The Great Texas Water Plan
by Texas Agriculture Commissioner Sid Miller
After Winter Storm Uri caused mass power outages, widespread misery, and humiliation for our state and our grid, I tasked my team with creating a comprehensive plan to help inform the public and lawmakers about the scope of the challenge and the breadth of the potential solutions.
The result was the Texas P.O.W.E.R. (Proper Oversight, Winterization, and Electricity Reform) Plan.
Many of those recommendations have since become law. Others should be. The grid is certainly more secure, and that work continues.
None-the-less, I’m proud of the contributions my team came up with to improving our electrical grid and helping avert further disruptions.
With the onset of this year’s crippling drought, our farms and ranches have been decimated. Crops continue to fail; livestock is being sold early and our agriculture sector is in crisis. Experts tell us we may be in the midst of another drought similar to the one that rocked Texas in the 1950s.
On top of our agriculture needs, our cities and towns are increasingly struggling to meet their water needs as Texas sets record on population growth. The majority of Texas drinking water comes from groundwater, which is at historically low levels across much of the state.
Considering these challenges, I again asked my team to find solutions. After several weeks they came back to me with discouraging news: the problem is too big, the solutions too expensive, and the scope too broad for a list of particular policies like we created for the Texas P.O.W.E.R. Plan.

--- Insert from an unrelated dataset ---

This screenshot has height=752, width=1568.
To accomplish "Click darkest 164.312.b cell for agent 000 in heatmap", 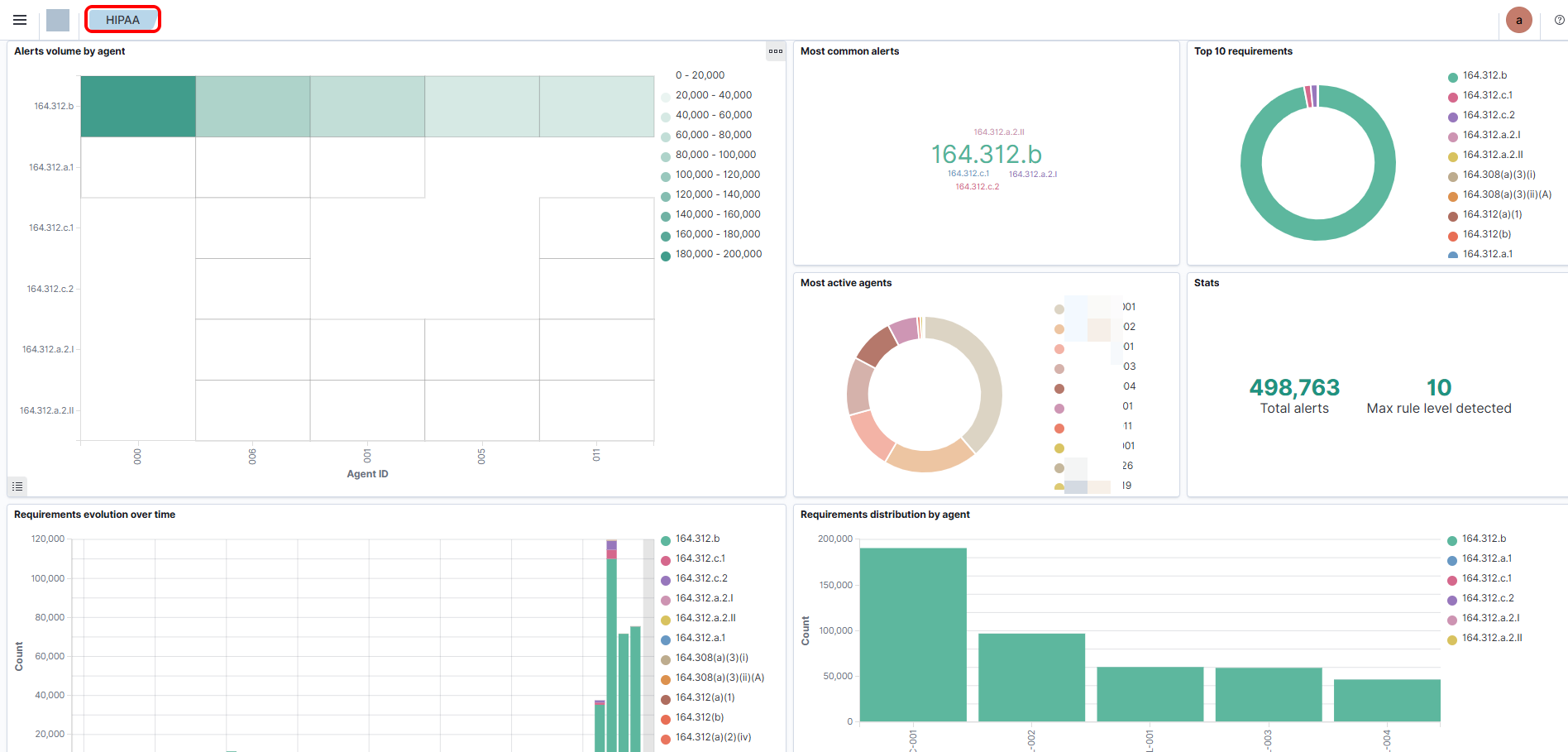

Almost every Texas town and county already has a multi-decade water plan. The problem with that is that Texas is a big place and local solutions are limited in terms of scope and resources. Property rights and water rights are longstanding traditions that men have fought and died over. Many water solutions of the past have failed to take that into account.
Understanding and appreciating that history, I asked my team another question.
How do we bring the full power, efficiency, and creativity of the free market, as well as public and political will, to bear on the Texas water crisis?
America dreamed big when we built the Hoover Dam, the Panama Canal, and the interstate highway system. To solve the Texas water problem, we must dream big again.
Water capture, reclamation, desalination, storage, and transport all require massive infrastructure investment from the private and public sectors.
New technologies are transforming wastewater reclamation and desalination across the water-starved Middle East, but only because they have the political will and resources to tackle the problem on a scale sufficient to solve it.
While being your Texas Agriculture Commissioner gives me an important vantage point on this challenge, the Department of Agriculture lacks the authority to initiate such a program. It will require a broad public commitment and leadership from all branches of government, as well as the private sector.
What I can do is start a conversation.
Regardless of how you may feel about the politics around climate change, the reality is that water vulnerability is a real, growing, and an existential threat to Texas and our future.
In a few weeks, the election will be over, but the water crisis will not. Our future depends on getting this right and getting started now.